草を食べて、どうしてあんなに大きくなれるの【エサの与え方】
エサの種類


粗飼料
肉用牛に与えるエサは、粗飼料と濃厚飼料に大きく分けられます。粗飼料とは、草そのものや草からつくられたエサのことで、生草、サイレージ、乾草に区分できます。生草は牛が放牧時に食べる緑の濃い草で、栄養価が高く、タンパク質やビタミンやミネラルが豊富で、水分含量も80-83%と多く、新鮮です。
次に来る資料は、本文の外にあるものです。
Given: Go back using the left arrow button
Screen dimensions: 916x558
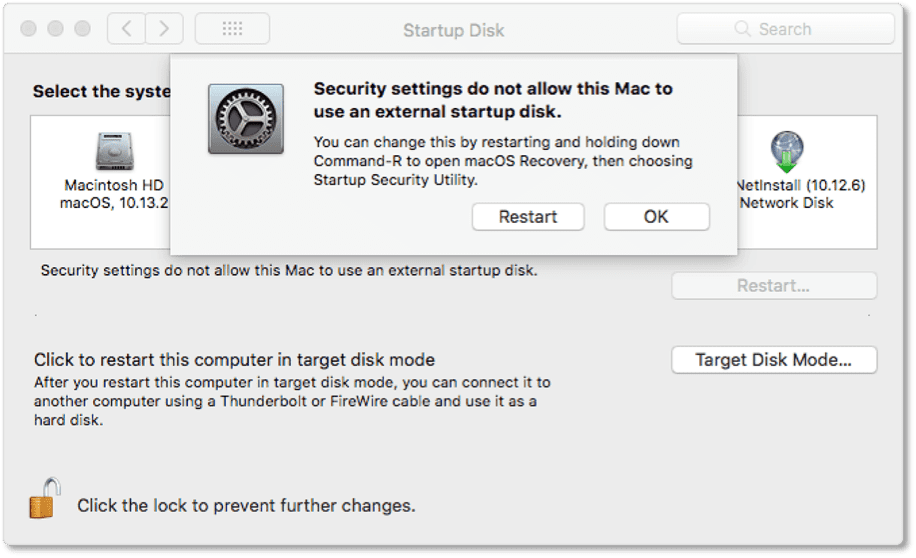Looking at the screenshot, I should [126, 29].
サイレージは、刈り取り後に適度に乾燥させた生草やあぜ草、野草、牧草などや、カッターやハーベスタなどで黄熟期(黄色く実って収穫に一番よい時期のこと)に切断したトウモロコシをサイロ(サイレージ用の入れ物)に詰めたものです。乳酸発酵(はっこう)により長持ちするため、これを年間給与する通年サイレージ方式にすれば、手間をかけずに繁殖牛を多頭化できます。CP(crude protein:粗タンパク質)含量の高い粗飼料としては、マメ科牧草(ホワイトクローバーなど)のサイレージや乾草が、TDN含量の高い粗飼料としては、トウモロコシサイレージなどがあげられます。
濃厚飼料
濃厚飼料とは、繊維質中心の粗飼料に比べて、デンプンやタンパク質含量が高いエサです。一般的には、トウモロコシ、ぬか類、大豆や大豆粕(かす)、綿実などを混ぜ合わせた混合飼料をつくります。混合飼料はサイレージの約4倍ほど栄養価が高くなっており、CP含量は約14-16%、TDN(total digestible nutrients:粗タンパク質)可消化養分総量)含量は約70-74%です。